Bayesian Network Fusion of Large Language Models for Sentiment Analysis
Rasoul Amirzadeh, Dhananjay Thiruvady, Fatemeh Shiri
TL;DR
The paper addresses the challenges of transparency, fine-tuning cost, and cross-domain variability in financial sentiment analysis by introducing Bayesian Network LLM Fusion (BNLF), a late-fusion framework that probabilistically combines predictions from FinBERT, RoBERTa, and BERTweet.

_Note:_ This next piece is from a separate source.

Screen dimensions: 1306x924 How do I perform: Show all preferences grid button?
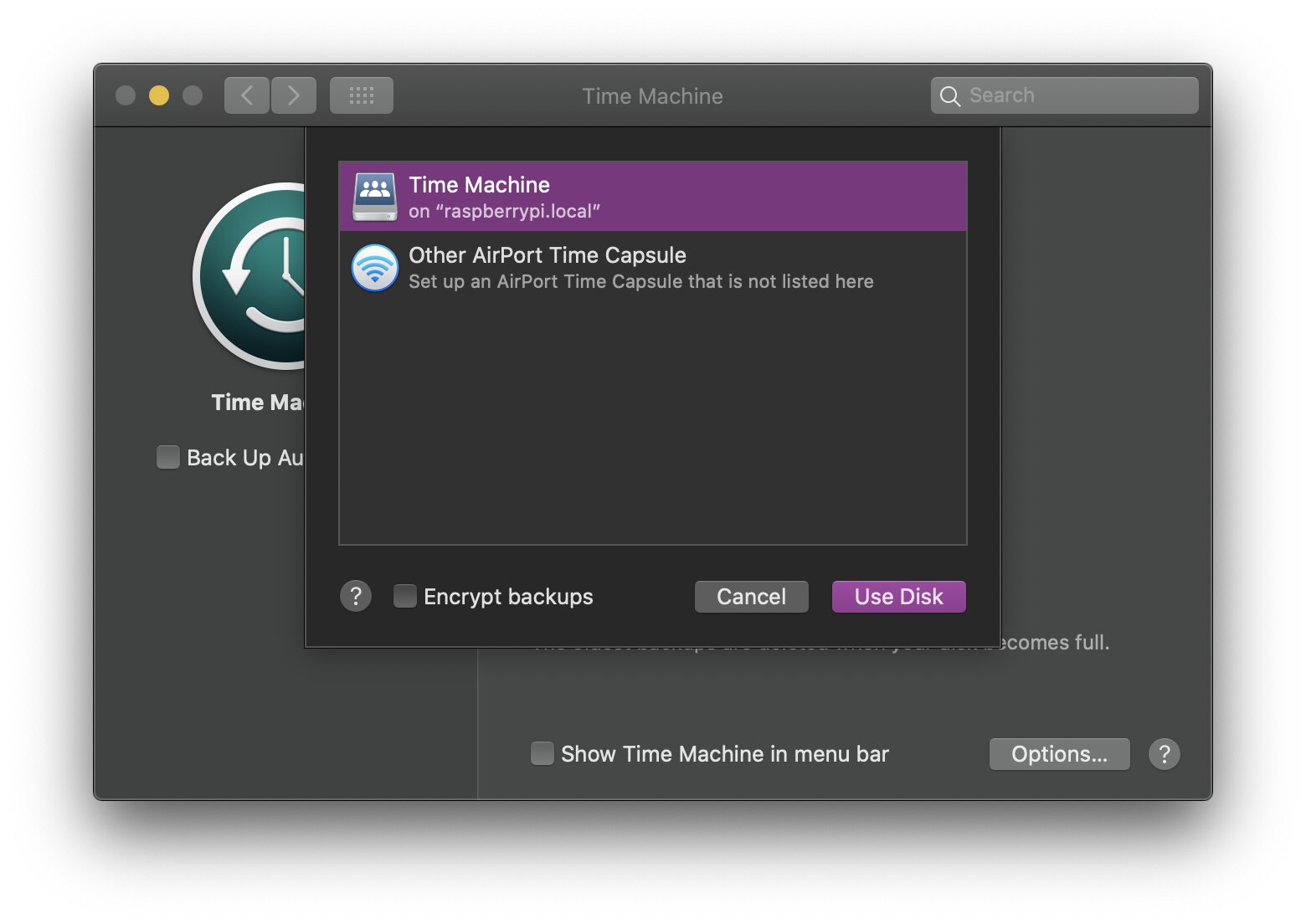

By structuring the fusion as a Bayesian network, BNLF provides interpretable uncertainty estimates and causal-like reasoning about how each model and dataset context contribute to the final sentiment decision. Empirically, BNLF yields about a six-percentage-point improvement in accuracy over strong baselines across three diverse financial corpora, while maintaining balanced performance across sentiment classes. The framework is lightweight and inference-focused, enabling robust deployment without extensive fine-tuning, and offers a modular path toward scalable, interpretable AI in finance through probabilistic reasoning and model-agnostic fusion.
Abstract
Large language models (LLMs) continue to advance, with an increasing number of domain-specific variants tailored for specialised tasks. However, these models often lack transparency and explainability, can be costly to fine-tune, require substantial prompt engineering, yield inconsistent results across domains, and impose significant adverse environmental impact due to their high computational demands. To address these challenges, we propose the Bayesian network LLM fusion (BNLF) framework, which integrates predictions from three LLMs, including FinBERT, RoBERTa, and BERTweet, through a probabilistic mechanism for sentiment analysis. BNLF performs late fusion by modelling the sentiment predictions from multiple LLMs as probabilistic nodes within a Bayesian network. Evaluated across three human-annotated financial corpora with distinct linguistic and contextual characteristics, BNLF demonstrates consistent gains of about six percent in accuracy over the baseline LLMs, underscoring its robustness to dataset variability and the effectiveness of probabilistic fusion for interpretable sentiment classification.